Community Leader Emeritus
4,800
11
38
Thrill is the name of the feeling of the blood flowing through a vessel, in this case the dialysis access. It is part of the nature of the access, and doesn't relate to how long the person has been on dialysis.

I'm on my phone, so this is an abbrevated explination.

"dialysis access" or just "access" is a catch all term for any type of fistula, graft or catheter. In the cases of grafts and fistulas a vein and artery are attached to each other surgically. Either directly (fistula) or by a plastic tube or animal vein (graft). In fistulas this causes the vein to expand and become "arteralized". Because veins have weaker walls, they expand under the pressure, forming the large access you can see and feel. The needles go directly into the vein in fistulas. In grafts since the artery and vein are connected indirectly the vein doesnt become as big. In grafts the needles go in the graft rather than in the vein.

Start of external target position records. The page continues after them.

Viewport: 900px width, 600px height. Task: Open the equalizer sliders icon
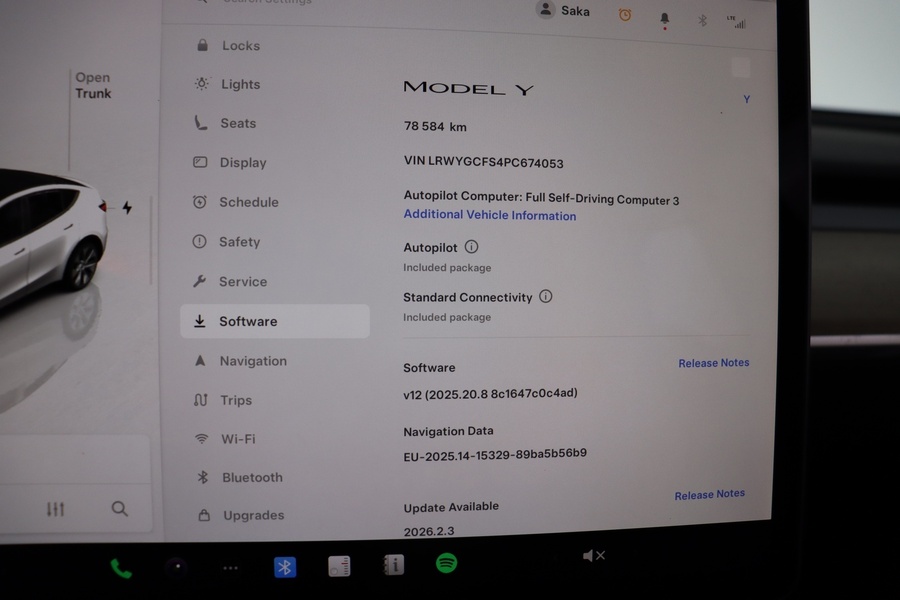(x=56, y=509)
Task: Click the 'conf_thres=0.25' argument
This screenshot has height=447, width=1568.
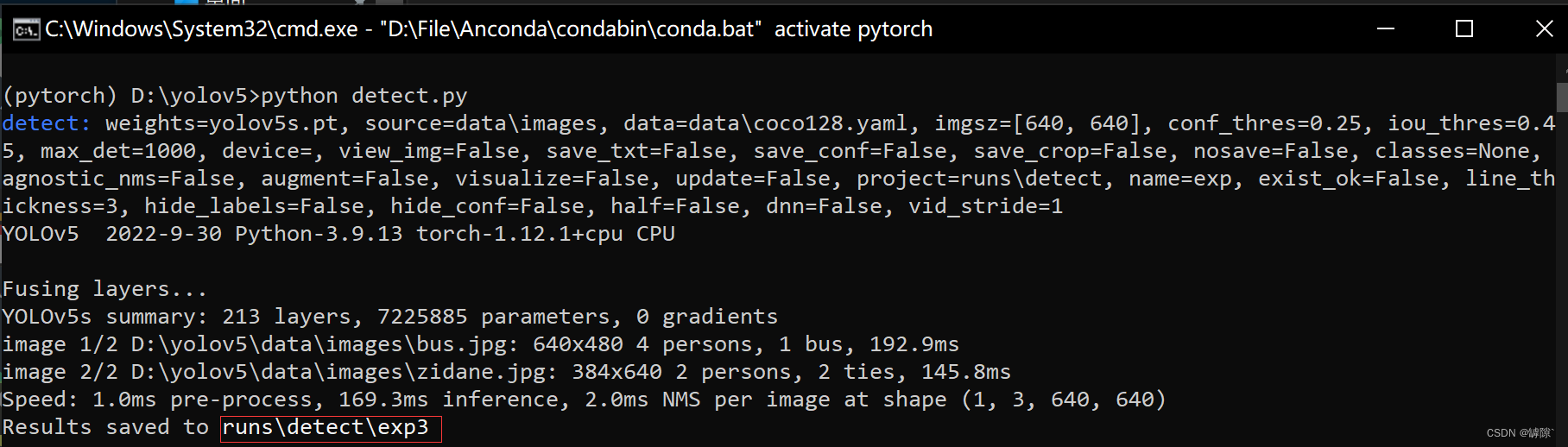Action: tap(1266, 123)
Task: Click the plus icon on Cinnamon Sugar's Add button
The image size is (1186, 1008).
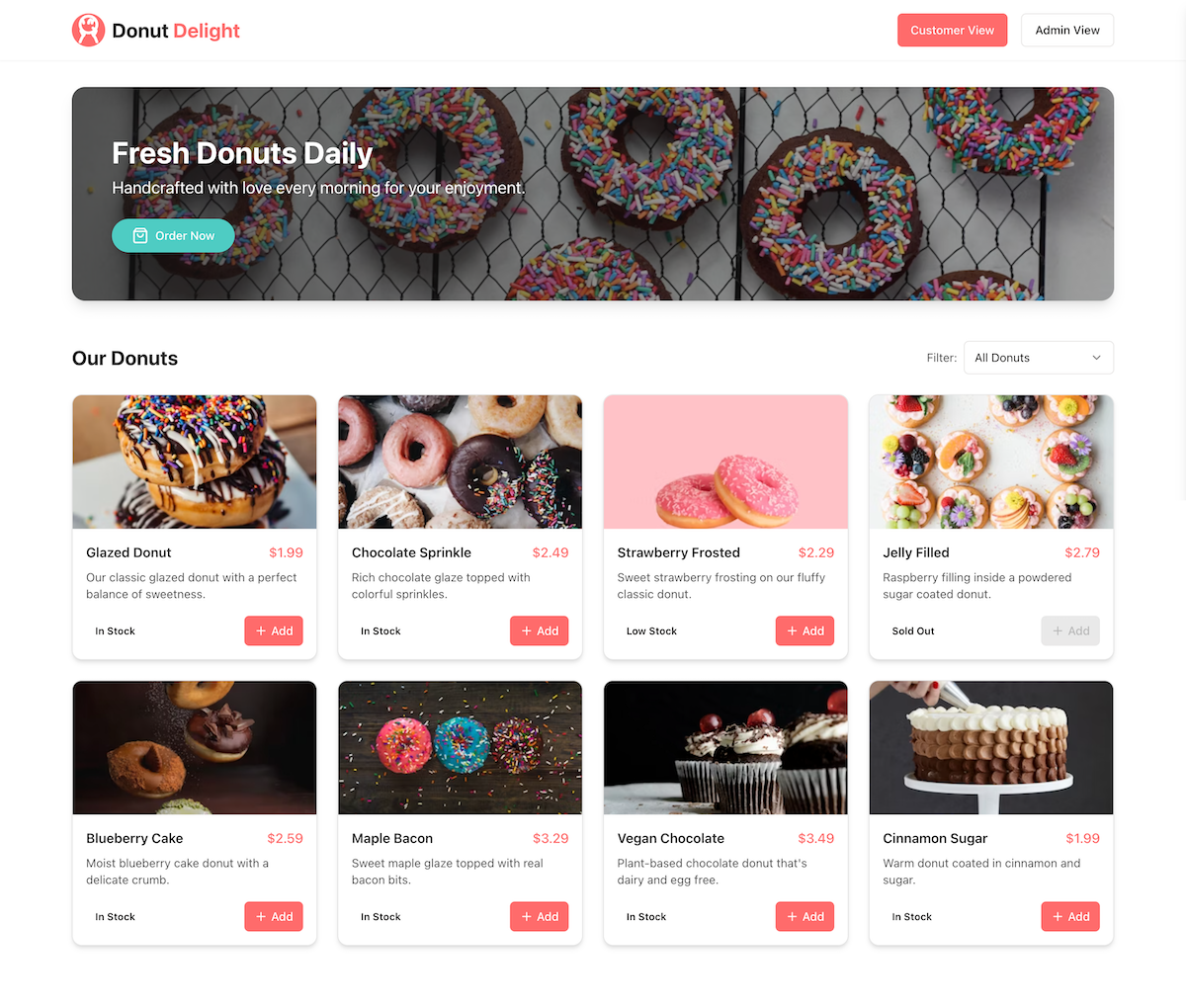Action: pos(1058,916)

In either case you can feel thrill and hear bruit. Thrill tends to be more pronounced in fistulas than in grafts. Fistulas also tend to be more obvious because the vein expands so much. An access can be put in the forearm or upper arm and also the upper leg. The upper arm is the most common, the vessels there are bigger and it is more out of the way. The lower arm is pretty common too. The upper leg is kind of a last ditch option.

Keep in mind that some dialysis patients have a "dead access" in one or both arms. these are accesses that failed for whatever reason. Sometimes you can do BPs over them, other times not, it is best to ask the pt.